### Task to carry out
If a line of the listing contains the string "https", return that line.
"""
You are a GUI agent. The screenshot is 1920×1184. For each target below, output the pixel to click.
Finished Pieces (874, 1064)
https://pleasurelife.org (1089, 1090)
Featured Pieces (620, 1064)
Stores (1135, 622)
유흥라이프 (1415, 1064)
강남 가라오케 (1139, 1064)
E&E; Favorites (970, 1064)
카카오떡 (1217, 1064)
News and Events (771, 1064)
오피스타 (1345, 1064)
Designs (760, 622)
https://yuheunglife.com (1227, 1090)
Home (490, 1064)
"""
### Expected answer
https://pleasurelife.org (1089, 1090)
https://yuheunglife.com (1227, 1090)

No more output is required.